En l’espace de deux ans, Verdi mit en scène trois ruptures consécutives, chacune plaçant au centre de l’univers opératique une figure que la tradition avait tenue en marge ou utilisée seulement comme décor de la tragédie de quelqu’un d’autre. Le bouffon bossu qui aime sa fille avec une férocité qui fait honte à tous les nobles de la salle. Le fils bâtard errant dans une guerre qui n’a pas de nom pour lui. La courtisane qui choisit l’amour et est détruite non par son propre excès mais par le besoin du monde respectable de récupérer l’homme qu’elle aime. Ce ne sont pas des archétypes romantiques. Ce sont des victimes sociales à qui l’on donne des airs.

Rigoletto arrive en premier, en 1851, et ce qu’il fait au théâtre est presque violent. Le corps déformé au centre de l’opéra italien était tout simplement inconcevable. La différence physique avait toujours été un raccourci comique ou une punition narrative, jamais une intériorité, jamais un chagrin si vaste qu’il brise la voix qui tente de le contenir. Lorsqu’il berce ce qu’il croit être le corps du Duc dans ce sac, croyant avoir enfin inversé la cruauté du pouvoir, et découvre à la place sa fille, le mécanisme dramatique n’est pas l’ironie — c’est la plus vieille vérité sur les sans-pouvoir : que leur vengeance retombe toujours sur eux-mêmes. Verdi comprenait cela non pas comme une justice poétique mais comme la mécanique d’un système truqué.

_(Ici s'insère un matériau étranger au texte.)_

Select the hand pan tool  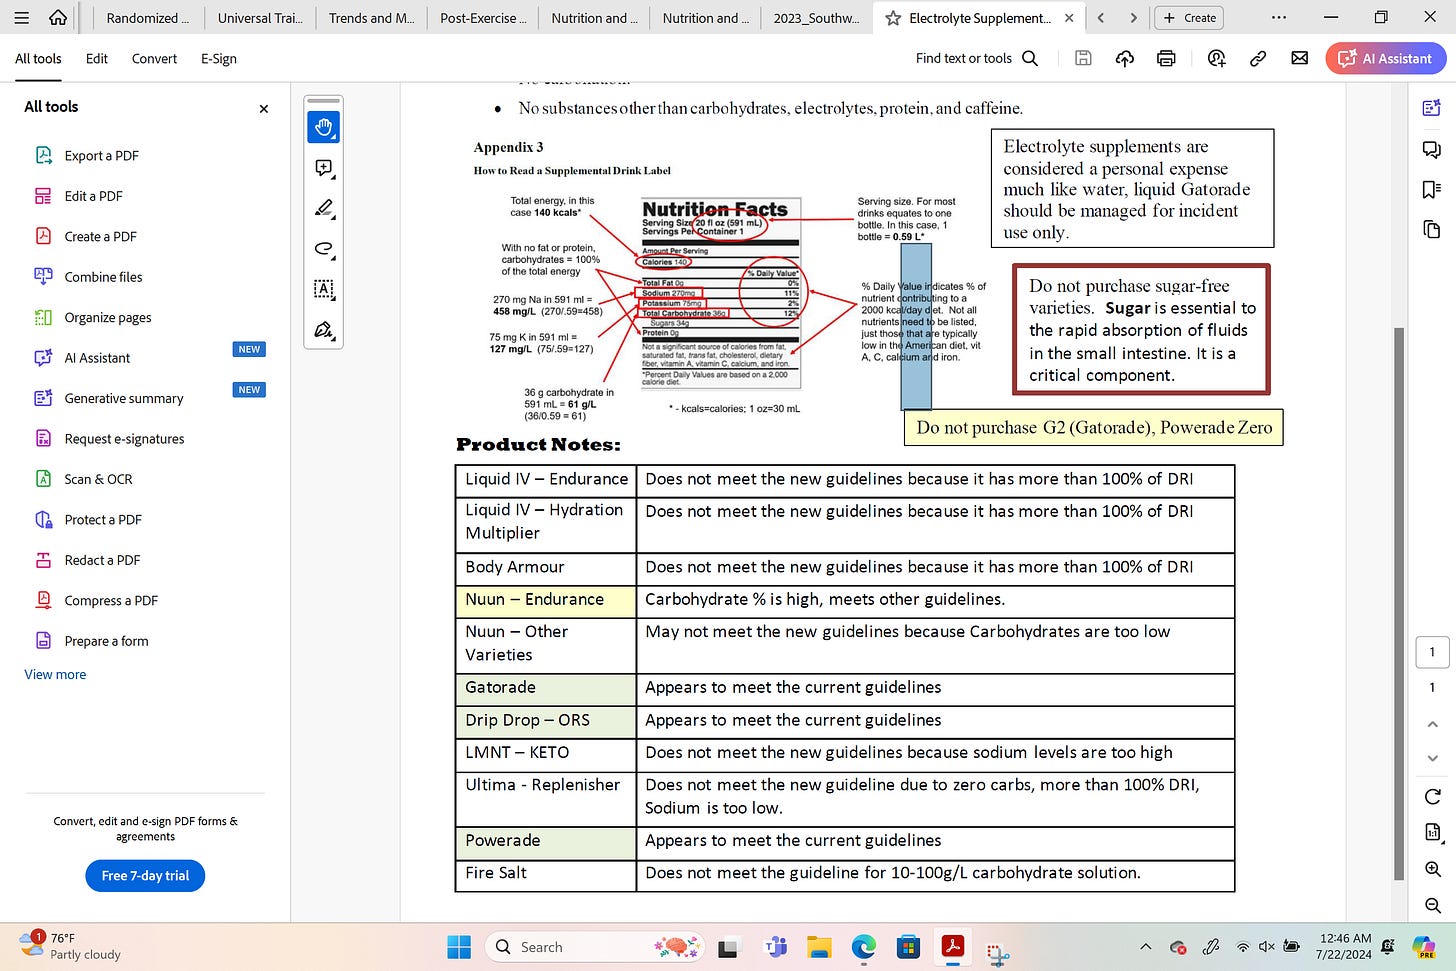pos(323,128)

Puis Violetta. Simone de Beauvoir, écrivant dans Le Deuxième Sexe en 1949, a identifié avec une précision clinique la transaction que Verdi a mise en scène en 1853 : la société crée les conditions de la femme déchue, l’utilise, puis la punit pour son existence. La courtisane est produite par le désir masculin puis condamnée par la respectabilité masculine. Violetta Valéry ne meurt pas de la tuberculose. Elle meurt de l’exigence qu’elle disparaisse une fois qu’elle a rempli son rôle. Germont père arrive au deuxième acte non pas en méchant mais en quelque chose de pire — un homme raisonnable faisant une demande raisonnable. Sa respectabilité est l’arme. Il lui demande de se sacrifier pour l’honneur de la famille, ce qui signifie pour la capacité de son fils à réintégrer un monde qui n’a jamais eu à rendre compte d’elle. Elle accepte. C’est la partie qui devrait vous arrêter net : elle accepte. Parce qu’elle a intériorisé la logique de sa propre expendabilité si complètement qu’elle l’exécute volontairement, et nous appelons cela l’amour.

Les publics bourgeois des années 1850 pleuraient pour Violetta et rentraient chez eux pour faire respecter les mêmes codes qui l’ont tuée. La libération émotionnelle que l’opéra offrait pouvait en réalité fonctionner comme une soupape de sécurité plutôt qu’une confrontation — on pouvait ressentir l’injustice pendant trois heures et laisser l’injustice intacte. C’est ce que les théoriciens de l’École de Francfort, Adorno plus précisément dans son essai de 1941 sur la musique populaire, décriraient plus tard comme la capacité de l’industrie culturelle à simuler la critique tout en la neutralisant. Verdi n’avait peut-être pas l’intention de cela. Mais l’histoire de la réception de sa trilogie suggère que la forme radicale peut être métabolisée par les systèmes mêmes qu’elle incrimine.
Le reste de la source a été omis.